La crise agraire africaine présente plusieurs dimensions interdépendantes : crise de la productivité, des régimes fonciers, de l’écosystème, et crise rurale. La manifestation la plus pernicieuse se trouve dans l’exode des jeunes ruraux provoqué davantage par la paupérisation que par les perspectives d’une vie meilleure en ville ou à l’étranger.
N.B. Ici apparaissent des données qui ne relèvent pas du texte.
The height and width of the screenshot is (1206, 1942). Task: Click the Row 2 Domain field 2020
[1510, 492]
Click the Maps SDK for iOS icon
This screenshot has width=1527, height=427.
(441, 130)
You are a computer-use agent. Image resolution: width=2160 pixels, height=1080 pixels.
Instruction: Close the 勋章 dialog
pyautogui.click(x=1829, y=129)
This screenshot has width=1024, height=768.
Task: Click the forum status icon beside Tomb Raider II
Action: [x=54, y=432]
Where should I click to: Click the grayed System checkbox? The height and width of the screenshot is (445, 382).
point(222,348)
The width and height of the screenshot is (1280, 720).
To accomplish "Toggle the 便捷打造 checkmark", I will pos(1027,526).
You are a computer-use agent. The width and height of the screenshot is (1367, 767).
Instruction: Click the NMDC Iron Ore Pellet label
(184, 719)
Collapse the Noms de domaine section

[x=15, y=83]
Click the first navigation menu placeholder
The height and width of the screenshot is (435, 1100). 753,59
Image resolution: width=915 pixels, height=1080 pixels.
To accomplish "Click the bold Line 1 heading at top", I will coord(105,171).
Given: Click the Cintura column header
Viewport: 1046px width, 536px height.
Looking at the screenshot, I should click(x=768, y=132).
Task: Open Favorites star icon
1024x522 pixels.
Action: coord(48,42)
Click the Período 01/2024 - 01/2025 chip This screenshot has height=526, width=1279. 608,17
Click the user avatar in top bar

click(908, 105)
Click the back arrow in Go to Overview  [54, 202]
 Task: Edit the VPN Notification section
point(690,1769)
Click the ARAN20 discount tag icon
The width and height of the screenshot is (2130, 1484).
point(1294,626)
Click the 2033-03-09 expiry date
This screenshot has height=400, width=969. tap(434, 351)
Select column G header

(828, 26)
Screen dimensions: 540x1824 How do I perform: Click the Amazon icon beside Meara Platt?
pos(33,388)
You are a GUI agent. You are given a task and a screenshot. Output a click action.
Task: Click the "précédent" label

Dans les approches néolibérales qui inspirent ou justifient les pseudo-solutions mises en œuvre depuis plus de trois décennies, la croissance mondiale du produit agricole doit être l’objectif prioritaire des politiques agricoles dans tous les pays. Les exploitations agricoles du quart monde, du monde occidental et des pays dits émergents doivent être mises en concurrence dans le cadre de la soumission aux oligopoles mondialisés et financiarisés de l’agrobusiness qui exigent partout la privatisation des droits d’accès au sol agricole. Or la crise s’aggrave depuis que les acteurs puissants du système ont imposé aux sociétés africaines les accords de l’OMC et bilatéraux qui les obligent à renoncer à la recherche de la souveraineté alimentaire nationale ou sous-régionale et à inscrire les exploitations paysannes dans les chaînes de valeurs visant à en évincer le plus grand nombre et à transformer les autres en salariés occasionnels sous-payés.
L’option de développement durable et solidaire permet aux auteurs de ce livre de soumettre au débat des analyses qui proposent des transformations sociales fondées sur trois principes : une démocratisation des sociétés rurales qui intègre l’égalité des sexes et la participation effective des producteurs agricoles au débat sur les dimensions agroalimentaires et agroécologiques des choix économiques et sociaux ; la construction de systèmes agroalimentaires souverains dans un monde polycentrique ; et le refus de considérer la privatisation des droits d’accès aux sols agricoles et leur transformation en marchandise banale comme des conditions fondamentales de la solution à la crise agraire. Dans cette option, le marché régulé et la planification ne sont plus que des moyens de réaliser les objectifs.
Bernard Founou-Tchuigoua, Docteur d’Etat ès-sciences économiques (Université Paris VIII), est directeur de recherche au Forum du Tiers Monde après avoir été professeur à l’IDEP. Il est membre-fondateur du Comité scientifique du CODESRIA et d’Alternatives Sud. Il est auteur ou codirecteur de plusieurs ouvrages dont Migrations internationales de travail et insécurités humaines (2009) ; Essais en l’honneur de Samir Amin (2003) ; Crise africana : Alternativas (1997) ; L’Afrique face aux ravages du capitalisme sauvage (1996) ; L’Afrique et le monde arabe ou l’échec de l’insertion internationale (1995) ; L’agriculture africaine dans ses relations avec l’Etat (1990) ; Fondements de l’économie de traite au Sénégal (1981).
Abdourahmane Ndiaye, Docteur en économie, est chercheur au CNRS, UMR 5185, et chargé d’enseignement à l’IUT Bordeaux III et à l’Université de Paris-Sud au Master 2. Il a enseigné l’économie à l’Université de Dakar (UCAD) de 1993 à 2003 et a été Maître de conférences associé à Bordeaux III de 2004 à 2010. Il a publié en 2011 L’économie sociale et solidaire : animation et dynamiques des territoires (L’Harmattan) et « Gouverner par les normes environnementales : jeux d’acteurs et de puissance autour de la certification forestière » avec P. Tozzi & S. Guéneau in Espaces & Sociétés, et en 2009 : « Les enjeux d’une réforme foncière » in T. Dahou(ed), Libéralisation et politique agricole au Sénégal, Karthala/CREPOS/ENDA.